Como todo lo que sucede
en la vida, siempre hay un momento en donde debemos parar y pensar.
La vida a veces nos entrega una agitación total, y es un
momento en donde nuestra mente pierde todos los sentidos que
nos hacen disfrutar de lo que nos rodea.
En estas ocasiones perdemos la mirada
lateral, y solo nos enfocamos a mirar lo que hay enfrente de nosotros.
Muchas veces solo nos
focalizamos en lo que pasa por delante, y mientras hacemos eso, el mundo que
pasa por nuestro lado se va sin que nos percatemos de las bellezas que esconde a cada segundo.
Mientras nosotros nos distraemos en cosas sin sentido, la vida se va, segundo a segundo, minuto a minuto,
y luego el tiempo no vuelve para
regalarnos lo que hemos dejado pasar. Seamos más atentos sobre esto, pues no
sea que la vida nos sorprenda dándole un adiós y una mirada llena de nostalgia
por aquellas cosas que dejamos en el olvido mientras la vida se nos iba en
silencio. Cuando tenemos ese descanso que la vida nos entrega para estar con nosotros
y con Dios hay que aprovecharlo. Hay momentos
en que tenemos que encontrarnos con nosotros
mismo, sentir la voz interna y analizar nuestros pensamientos. También muchas veces necesitamos comprendernos más y
comprender más a los demás. Todo minuto que pasa en la vida no es
vano, ningún tiempo, así sea uno tranquilidad,
así sea uno de agitación absoluta, todos
nos están entregando alguna enseñanza que la valoraremos con el tiempo.
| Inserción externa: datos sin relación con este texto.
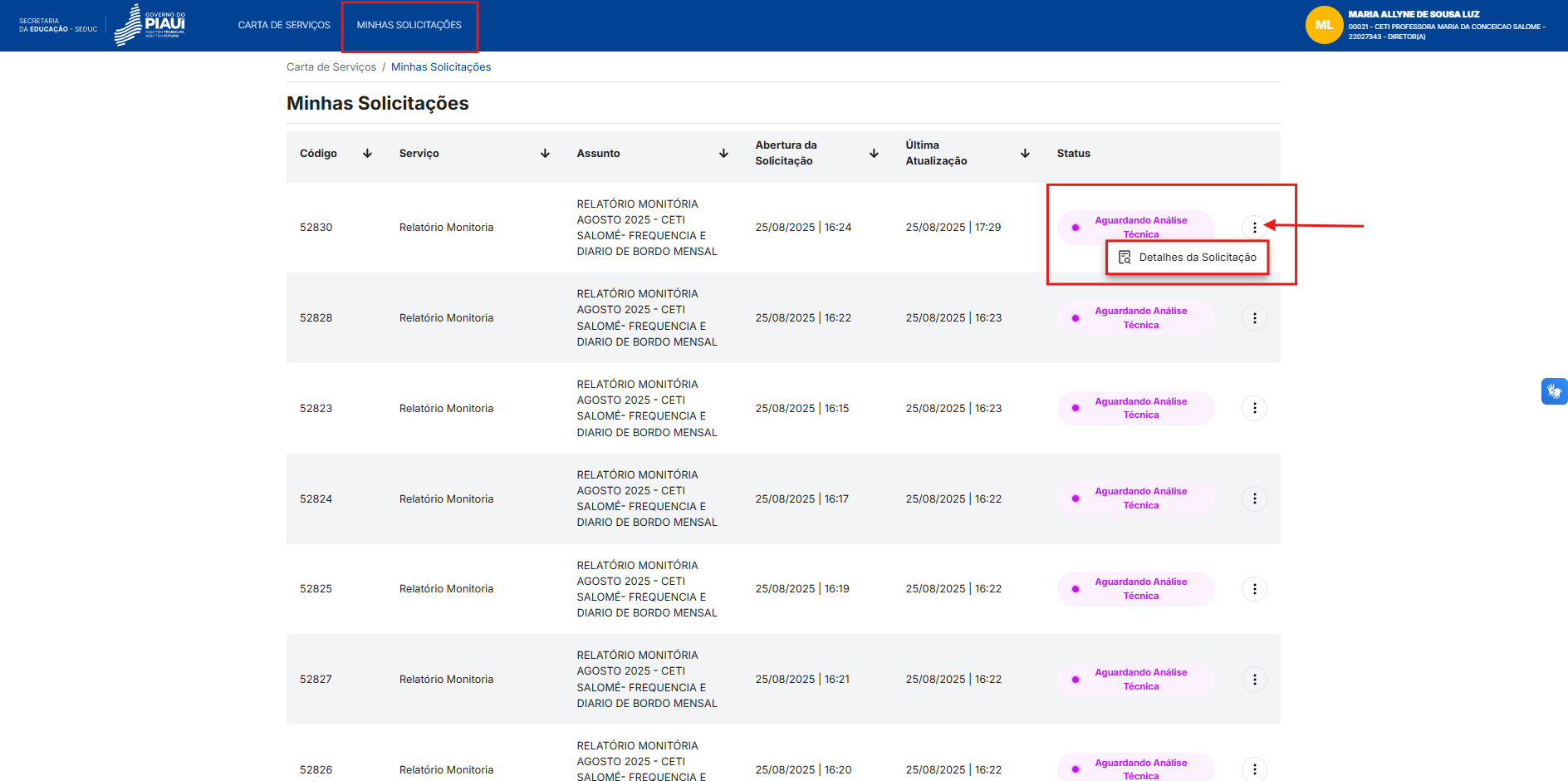Click the three-dot menu for request 52830
The height and width of the screenshot is (781, 1568).
coord(1254,227)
No nos olvidemos que la vida está en este instante en el estás leyendo esto, que
es solo eso, es un momento y un instante que a veces se pierde en tan solo en un suspiro. La vida es ahora y en
este momento, todo lo que existe es hoy,
y el mañana es simplemente un pensamiento, una
esperanza de que lo hoy existe mañana continúe.